Measuring leaf photosynthetic water use efficiency in fertilized mangrove forests

The Science Issue and Relevance: Mangroves occur in tropical, sub-tropical, and warm temperate climates, and take up large areas of U.S. Department of Interior lands in South Florida, USA, where they are mostly managed passively (through protection). Mangroves are habitat for wildlife and provide ecosystem services, but are subject to a number of threats, including nutrient loading and hydrological alterations that compromise their capacity to adjust to rising seas and recover from major hurricane events. At J.N. “Ding” Darling National Wildlife Refuge (NWR) on Sanibel Island, Florida, managers are concerned that the refuge’s mangroves will be affected by increased nitrogen (N) and phosphorus (P) loading in the nearby Caloosahatchee River. Among the concerns are the impact this may have on habitat persistence and whether the mangroves will continue to provide ecosystem services to residents and tourists (e.g., carbon storage, atmospheric CO2 uptake, water conservation, recreational fisheries, sediment retention). Mangrove persistence is often a subtle balance between environmental stress and their natural capacity to respond to change.

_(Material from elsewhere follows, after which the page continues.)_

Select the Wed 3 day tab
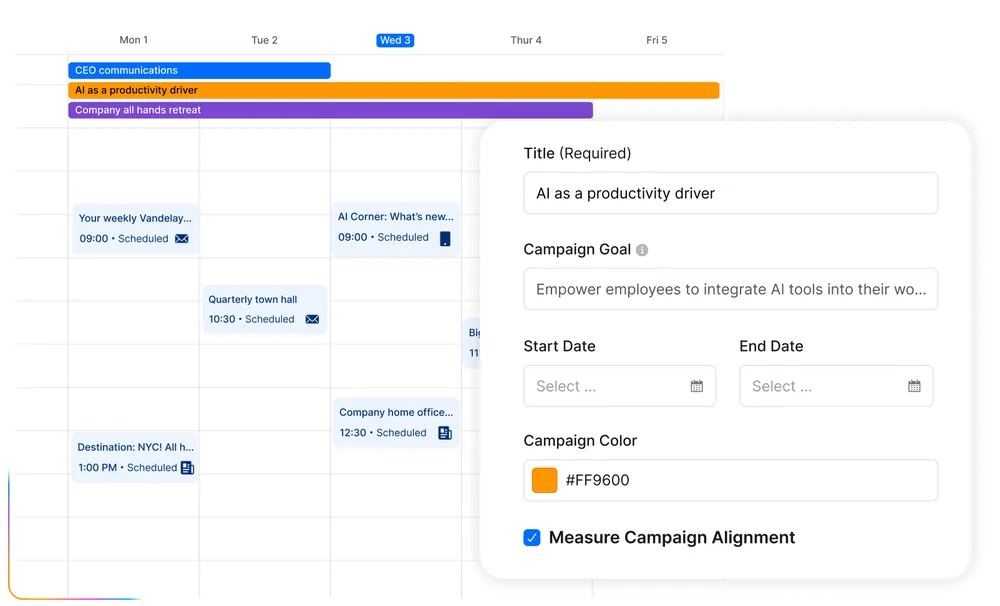Viewport: 1000px width, 606px height. (x=396, y=40)
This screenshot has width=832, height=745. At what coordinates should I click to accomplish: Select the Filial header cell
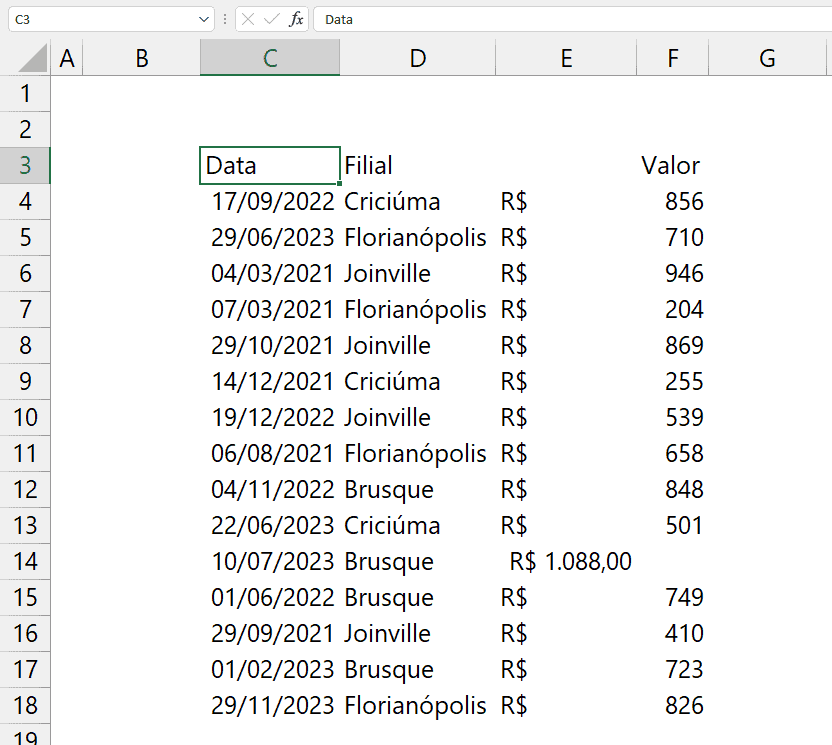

Rhizophora stylosa seedling

Lone Rhizophora seedling

 

Methodologies for Addressing the Issue: To assess the potential impact of increased nutrient loading on mangrove forests in Ding Darling NWR, multiple mangrove forests have been fertilized with N and P and will be compared to unfertilized forests. Fertilizer concentrations were established using current river nutrient data and projected increases in nutrient concentrations. Comparing tree and root growth, soil CO2 flux, and surface elevation change will help rate mangrove stand vulnerability. Additionally, sap flow and leaf gas exchange will be used to identify whole-tree physiological processes that may be causing differences among stand nutrient exposures. Furthermore, data are being scaled to stand water use, and water use efficiency values are being used to convert to net ecosystem uptake of CO2 among forests as a measure of environmental stress from nutrient amendment.

Future Steps: To assess mangrove stand water use and net stand uptake of CO2 across basin mangrove forests at Ding Darling NWR. We will also use ecosystem nutrient loading assays to model and project sea-level rise vulnerability using the Wetland Accretion Rate Model for Ecosystem Resilience (WARMER) platform (with Drs. Karen M. Thorne and Kevin J. Buffington, USGS). We will also expand modeling and vulnerability assessment to mangrove island environments of Ding Darling NWR and Ten Thousand Islands NWR, both of which are found within the U.S. Fish and Wildlife Service’s Southwest Florida Refuge Complex.